[Stored items]:
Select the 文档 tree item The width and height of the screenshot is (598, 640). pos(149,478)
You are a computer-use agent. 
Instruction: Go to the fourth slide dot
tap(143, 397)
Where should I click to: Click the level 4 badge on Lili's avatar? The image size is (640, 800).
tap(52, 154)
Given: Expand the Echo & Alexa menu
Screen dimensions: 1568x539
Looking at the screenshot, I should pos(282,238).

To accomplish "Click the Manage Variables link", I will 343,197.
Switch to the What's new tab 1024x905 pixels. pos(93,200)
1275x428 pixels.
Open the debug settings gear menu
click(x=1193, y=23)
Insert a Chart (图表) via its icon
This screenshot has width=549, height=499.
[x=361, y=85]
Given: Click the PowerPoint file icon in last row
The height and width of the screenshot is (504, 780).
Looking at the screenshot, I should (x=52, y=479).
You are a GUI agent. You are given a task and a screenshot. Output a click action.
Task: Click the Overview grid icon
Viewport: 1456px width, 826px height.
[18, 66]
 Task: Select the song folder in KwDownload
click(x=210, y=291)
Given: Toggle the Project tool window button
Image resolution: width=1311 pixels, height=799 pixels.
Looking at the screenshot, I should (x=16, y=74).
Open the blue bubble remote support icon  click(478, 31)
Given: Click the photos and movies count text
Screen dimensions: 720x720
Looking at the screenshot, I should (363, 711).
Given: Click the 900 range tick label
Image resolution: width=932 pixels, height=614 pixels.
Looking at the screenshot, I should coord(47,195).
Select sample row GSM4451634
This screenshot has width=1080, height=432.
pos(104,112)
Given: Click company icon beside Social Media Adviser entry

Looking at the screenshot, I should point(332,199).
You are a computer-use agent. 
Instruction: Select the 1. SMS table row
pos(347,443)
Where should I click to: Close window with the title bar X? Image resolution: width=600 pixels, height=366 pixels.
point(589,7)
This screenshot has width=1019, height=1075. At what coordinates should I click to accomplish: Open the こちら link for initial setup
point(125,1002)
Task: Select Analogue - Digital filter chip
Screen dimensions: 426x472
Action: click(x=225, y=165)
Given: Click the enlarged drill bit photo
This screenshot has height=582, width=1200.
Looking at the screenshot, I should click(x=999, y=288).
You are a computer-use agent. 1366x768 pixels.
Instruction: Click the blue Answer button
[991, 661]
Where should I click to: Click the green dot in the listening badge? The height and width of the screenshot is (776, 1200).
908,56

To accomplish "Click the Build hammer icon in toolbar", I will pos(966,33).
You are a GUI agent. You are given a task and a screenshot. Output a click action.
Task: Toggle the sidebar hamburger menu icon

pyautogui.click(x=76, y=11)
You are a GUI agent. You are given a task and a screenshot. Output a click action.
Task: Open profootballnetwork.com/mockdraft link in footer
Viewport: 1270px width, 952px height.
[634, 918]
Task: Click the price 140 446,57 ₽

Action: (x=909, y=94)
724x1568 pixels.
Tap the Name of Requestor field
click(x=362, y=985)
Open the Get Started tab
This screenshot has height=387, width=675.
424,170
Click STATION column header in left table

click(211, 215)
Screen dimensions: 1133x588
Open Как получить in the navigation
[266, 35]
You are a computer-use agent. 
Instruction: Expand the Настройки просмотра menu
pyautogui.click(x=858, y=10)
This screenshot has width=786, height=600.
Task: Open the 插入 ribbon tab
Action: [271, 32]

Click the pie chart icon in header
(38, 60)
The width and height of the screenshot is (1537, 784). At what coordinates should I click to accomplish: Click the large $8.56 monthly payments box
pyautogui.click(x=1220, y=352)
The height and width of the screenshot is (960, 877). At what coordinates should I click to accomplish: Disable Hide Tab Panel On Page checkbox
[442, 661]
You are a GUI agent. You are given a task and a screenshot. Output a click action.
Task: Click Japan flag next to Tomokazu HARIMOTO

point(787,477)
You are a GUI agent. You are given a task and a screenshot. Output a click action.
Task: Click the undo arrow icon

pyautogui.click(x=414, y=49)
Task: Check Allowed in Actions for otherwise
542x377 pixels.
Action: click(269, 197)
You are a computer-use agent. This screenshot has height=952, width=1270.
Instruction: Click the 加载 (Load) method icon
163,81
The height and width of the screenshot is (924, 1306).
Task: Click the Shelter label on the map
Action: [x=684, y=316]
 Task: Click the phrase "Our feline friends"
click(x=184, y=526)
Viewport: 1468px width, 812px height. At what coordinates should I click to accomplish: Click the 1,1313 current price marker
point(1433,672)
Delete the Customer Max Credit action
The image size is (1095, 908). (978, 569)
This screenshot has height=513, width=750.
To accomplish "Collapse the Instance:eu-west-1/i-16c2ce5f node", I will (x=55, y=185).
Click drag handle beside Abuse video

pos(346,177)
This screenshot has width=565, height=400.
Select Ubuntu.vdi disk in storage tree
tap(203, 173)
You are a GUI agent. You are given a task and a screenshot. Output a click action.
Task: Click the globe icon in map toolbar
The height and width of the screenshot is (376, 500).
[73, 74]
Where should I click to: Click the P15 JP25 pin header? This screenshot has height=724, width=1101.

[Task item]:
Repeat every entry exactly, please.

[Task solution]:
Select the 文档 tree item The width and height of the screenshot is (598, 640). pos(149,478)
You are a computer-use agent. 
Instruction: Go to the fourth slide dot
tap(143, 397)
Where should I click to: Click the level 4 badge on Lili's avatar? The image size is (640, 800).
tap(52, 154)
Given: Expand the Echo & Alexa menu
Screen dimensions: 1568x539
Looking at the screenshot, I should pos(282,238).

To accomplish "Click the Manage Variables link", I will 343,197.
Switch to the What's new tab 1024x905 pixels. pos(93,200)
1275x428 pixels.
Open the debug settings gear menu
click(x=1193, y=23)
Insert a Chart (图表) via its icon
This screenshot has width=549, height=499.
[x=361, y=85]
Given: Click the PowerPoint file icon in last row
The height and width of the screenshot is (504, 780).
Looking at the screenshot, I should (x=52, y=479).
You are a GUI agent. You are given a task and a screenshot. Output a click action.
Task: Click the Overview grid icon
Viewport: 1456px width, 826px height.
[18, 66]
 Task: Select the song folder in KwDownload
click(x=210, y=291)
Given: Toggle the Project tool window button
Image resolution: width=1311 pixels, height=799 pixels.
Looking at the screenshot, I should (x=16, y=74).
Open the blue bubble remote support icon  click(478, 31)
Given: Click the photos and movies count text
Screen dimensions: 720x720
Looking at the screenshot, I should (363, 711).
Given: Click the 900 range tick label
Image resolution: width=932 pixels, height=614 pixels.
Looking at the screenshot, I should coord(47,195).
Select sample row GSM4451634
This screenshot has width=1080, height=432.
pos(104,112)
Given: Click company icon beside Social Media Adviser entry

Looking at the screenshot, I should point(332,199).
You are a computer-use agent. 
Instruction: Select the 1. SMS table row
pos(347,443)
Where should I click to: Close window with the title bar X? Image resolution: width=600 pixels, height=366 pixels.
point(589,7)
This screenshot has width=1019, height=1075. At what coordinates should I click to accomplish: Open the こちら link for initial setup
point(125,1002)
Task: Select Analogue - Digital filter chip
Screen dimensions: 426x472
Action: click(x=225, y=165)
Given: Click the enlarged drill bit photo
This screenshot has height=582, width=1200.
Looking at the screenshot, I should click(x=999, y=288).
You are a computer-use agent. 1366x768 pixels.
Instruction: Click the blue Answer button
[991, 661]
Where should I click to: Click the green dot in the listening badge? The height and width of the screenshot is (776, 1200).
908,56

To accomplish "Click the Build hammer icon in toolbar", I will pos(966,33).
You are a GUI agent. You are given a task and a screenshot. Output a click action.
Task: Toggle the sidebar hamburger menu icon

pyautogui.click(x=76, y=11)
You are a GUI agent. You are given a task and a screenshot. Output a click action.
Task: Open profootballnetwork.com/mockdraft link in footer
Viewport: 1270px width, 952px height.
[634, 918]
Task: Click the price 140 446,57 ₽

Action: (x=909, y=94)
724x1568 pixels.
Tap the Name of Requestor field
click(x=362, y=985)
Open the Get Started tab
This screenshot has height=387, width=675.
424,170
Click STATION column header in left table

click(211, 215)
Screen dimensions: 1133x588
Open Как получить in the navigation
[266, 35]
You are a computer-use agent. 
Instruction: Expand the Настройки просмотра menu
pyautogui.click(x=858, y=10)
This screenshot has width=786, height=600.
Task: Open the 插入 ribbon tab
Action: [271, 32]

Click the pie chart icon in header
(38, 60)
The width and height of the screenshot is (1537, 784). At what coordinates should I click to accomplish: Click the large $8.56 monthly payments box
pyautogui.click(x=1220, y=352)
The height and width of the screenshot is (960, 877). At what coordinates should I click to accomplish: Disable Hide Tab Panel On Page checkbox
[442, 661]
You are a GUI agent. You are given a task and a screenshot. Output a click action.
Task: Click Japan flag next to Tomokazu HARIMOTO

point(787,477)
You are a GUI agent. You are given a task and a screenshot. Output a click action.
Task: Click the undo arrow icon

pyautogui.click(x=414, y=49)
Task: Check Allowed in Actions for otherwise
542x377 pixels.
Action: click(269, 197)
You are a computer-use agent. This screenshot has height=952, width=1270.
Instruction: Click the 加载 (Load) method icon
163,81
The height and width of the screenshot is (924, 1306).
Task: Click the Shelter label on the map
Action: [x=684, y=316]
 Task: Click the phrase "Our feline friends"
click(x=184, y=526)
Viewport: 1468px width, 812px height. At what coordinates should I click to accomplish: Click the 1,1313 current price marker
point(1433,672)
Delete the Customer Max Credit action
The image size is (1095, 908). (978, 569)
This screenshot has height=513, width=750.
To accomplish "Collapse the Instance:eu-west-1/i-16c2ce5f node", I will (x=55, y=185).
Click drag handle beside Abuse video

pos(346,177)
This screenshot has width=565, height=400.
Select Ubuntu.vdi disk in storage tree
tap(203, 173)
You are a GUI agent. You are given a task and a screenshot. Output a click action.
Task: Click the globe icon in map toolbar
The height and width of the screenshot is (376, 500).
[73, 74]
Where should I click to: Click the P15 JP25 pin header? This screenshot has height=724, width=1101.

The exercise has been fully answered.